Copy the data again, beginning at the line that has "Expand the 快递运输 delivery option chevron" and stopping after the line that has "coord(832,277)", with "chevron" swapped for "arrow" and everything else left as is. Leave out the pictures.

[Start Records provided]

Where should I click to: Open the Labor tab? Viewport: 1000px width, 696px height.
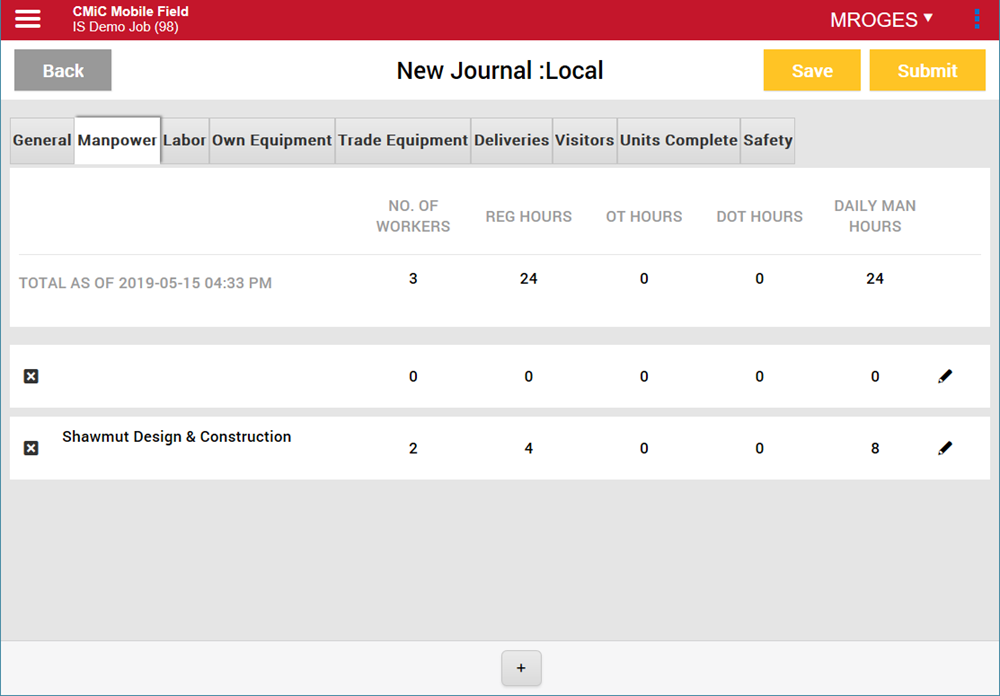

[End Records provided]
[Start Records provided]

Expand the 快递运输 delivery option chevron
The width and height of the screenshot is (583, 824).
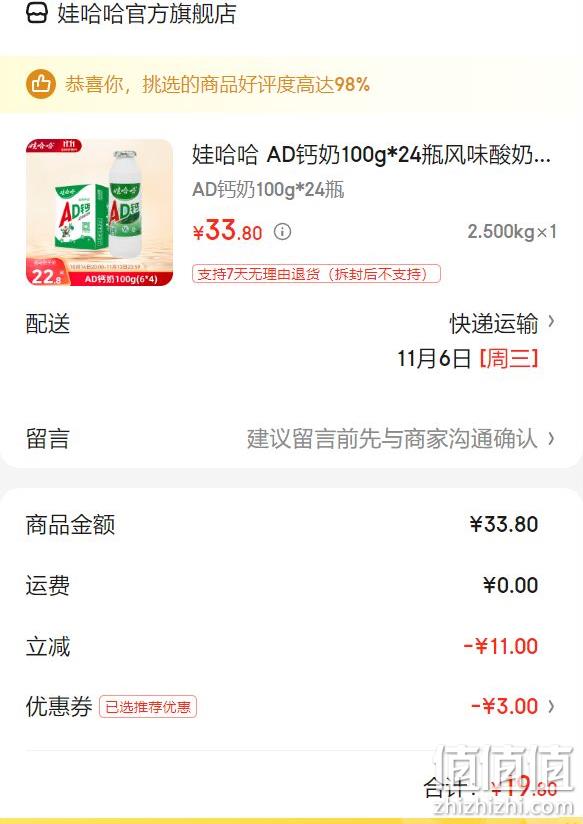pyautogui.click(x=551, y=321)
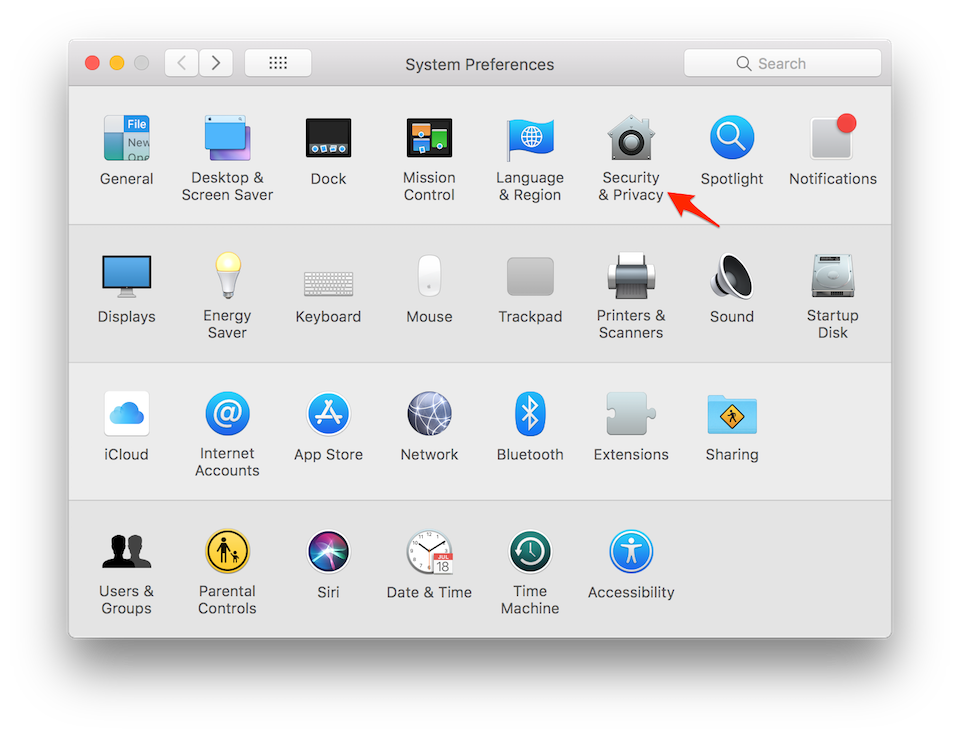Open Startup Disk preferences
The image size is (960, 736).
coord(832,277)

[End Records provided]

Output for this exercise =
Expand the 快递运输 delivery option arrow
The width and height of the screenshot is (583, 824).
pyautogui.click(x=551, y=321)
Open Startup Disk preferences
The image size is (960, 736).
coord(832,277)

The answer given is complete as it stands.